** start Page extract **

Here's a letter the Free Speech Coalition sent to members today. Their offer for help is extended only to FSC members, but it gives you an idea what kinds of help is needed.



Dear FSC Members,


Just a reminder, there are only a few days left to participate in DOJ's public comment period for the proposed 2257 rules and regulations. The Department of Justice will accept comments through September 10, 2007.


To comment, we suggest any of the following three options:


FSC will assist you in writing your statement for public comments - Email FSC at legal@freespeechcoalition.com, tell us about the burdens that 2257 imposes on your business. We will compile your comments into a document ready for submission and send it back to you with instructions on how to submit. FSC must receive the email by no later than Sunday, September 9, 12:00 p.m. (PST)..


Sign on to a group statement prepared by FSC, representing concerned members of the adult entertainment industry (see below). Email us at legal@freespeechcoalition.com and tell us that you would like to sign on to the 2257 proposed Rules and Regulations statement and we will add your company's name and/or your own to the list.


Submit your own statement for public comment :

Comments may be submitted electronically to: Admin.ceos@usdoj.gov or by using the electronic form provided on the DOJ website at http://www.regulations.gov .

** end Page extract **
** start Extracted records **

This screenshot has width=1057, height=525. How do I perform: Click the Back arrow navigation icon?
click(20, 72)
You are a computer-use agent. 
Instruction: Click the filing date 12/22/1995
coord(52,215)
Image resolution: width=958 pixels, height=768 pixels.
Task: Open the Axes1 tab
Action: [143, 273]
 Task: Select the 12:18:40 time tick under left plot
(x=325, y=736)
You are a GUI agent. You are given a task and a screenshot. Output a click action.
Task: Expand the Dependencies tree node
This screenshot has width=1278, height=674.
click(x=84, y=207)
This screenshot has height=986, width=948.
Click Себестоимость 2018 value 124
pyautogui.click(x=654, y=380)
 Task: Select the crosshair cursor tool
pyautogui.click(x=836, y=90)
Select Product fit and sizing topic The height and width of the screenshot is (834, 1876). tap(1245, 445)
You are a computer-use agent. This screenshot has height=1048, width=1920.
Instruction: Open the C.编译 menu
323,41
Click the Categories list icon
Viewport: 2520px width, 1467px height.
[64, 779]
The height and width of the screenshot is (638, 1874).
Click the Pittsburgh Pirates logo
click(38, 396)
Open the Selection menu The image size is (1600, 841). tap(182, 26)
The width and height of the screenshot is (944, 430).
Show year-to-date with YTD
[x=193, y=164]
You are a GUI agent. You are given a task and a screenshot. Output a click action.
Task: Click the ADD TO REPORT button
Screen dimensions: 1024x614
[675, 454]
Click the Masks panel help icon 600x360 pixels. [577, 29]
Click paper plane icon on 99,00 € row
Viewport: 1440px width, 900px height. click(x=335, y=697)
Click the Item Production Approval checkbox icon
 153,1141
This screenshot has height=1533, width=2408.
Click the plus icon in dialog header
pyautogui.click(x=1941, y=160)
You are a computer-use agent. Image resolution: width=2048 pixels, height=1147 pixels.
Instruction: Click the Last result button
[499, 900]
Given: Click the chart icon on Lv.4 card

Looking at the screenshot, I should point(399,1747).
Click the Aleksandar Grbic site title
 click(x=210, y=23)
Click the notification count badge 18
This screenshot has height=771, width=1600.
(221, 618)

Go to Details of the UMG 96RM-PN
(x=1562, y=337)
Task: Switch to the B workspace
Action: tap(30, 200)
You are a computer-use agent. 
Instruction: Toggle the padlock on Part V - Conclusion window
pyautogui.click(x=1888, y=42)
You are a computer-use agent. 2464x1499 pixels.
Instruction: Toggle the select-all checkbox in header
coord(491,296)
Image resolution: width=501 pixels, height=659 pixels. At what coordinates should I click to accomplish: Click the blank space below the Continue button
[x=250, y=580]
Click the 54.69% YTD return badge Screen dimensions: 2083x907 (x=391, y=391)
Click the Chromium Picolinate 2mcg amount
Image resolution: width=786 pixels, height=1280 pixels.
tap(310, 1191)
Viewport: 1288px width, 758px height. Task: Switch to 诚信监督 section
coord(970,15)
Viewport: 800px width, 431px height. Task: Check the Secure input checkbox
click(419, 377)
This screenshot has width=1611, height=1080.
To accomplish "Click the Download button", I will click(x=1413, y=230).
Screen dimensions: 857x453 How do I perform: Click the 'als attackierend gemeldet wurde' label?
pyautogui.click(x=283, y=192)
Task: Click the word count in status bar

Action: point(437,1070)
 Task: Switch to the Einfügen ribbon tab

** end Extracted records **

Directive 1: Please return the part of the FSC letter between "To comment, we" and "12:00 p.m. (PST)..", inclusive.
Directive 2: According to the FSC letter, through what date will the Department of Justice accept comments?
Directive 3: Decide whether each statement agrees with the FSC letter, answering yes or no and quoting the words that settle it: (a) FSC's offer of help is open to anyone in the industry, members or not. (b) FSC must receive emails asking for help with a statement by noon Pacific time on Sunday, September 9. (c) Comments can be submitted through a form on the DOJ website.
The listing has nothing to do with what is asked here.

Final result 1:
To comment, we suggest any of the following three options:


FSC will assist you in writing your statement for public comments - Email FSC at legal@freespeechcoalition.com, tell us about the burdens that 2257 imposes on your business. We will compile your comments into a document ready for submission and send it back to you with instructions on how to submit. FSC must receive the email by no later than Sunday, September 9, 12:00 p.m. (PST)..

Final result 2: September 10, 2007.

Final result 3:
(a) No: "Their offer for help is extended only to FSC members"
(b) Yes: "FSC must receive the email by no later than Sunday, September 9, 12:00 p.m. (PST)"
(c) Yes: "by using the electronic form provided on the DOJ website"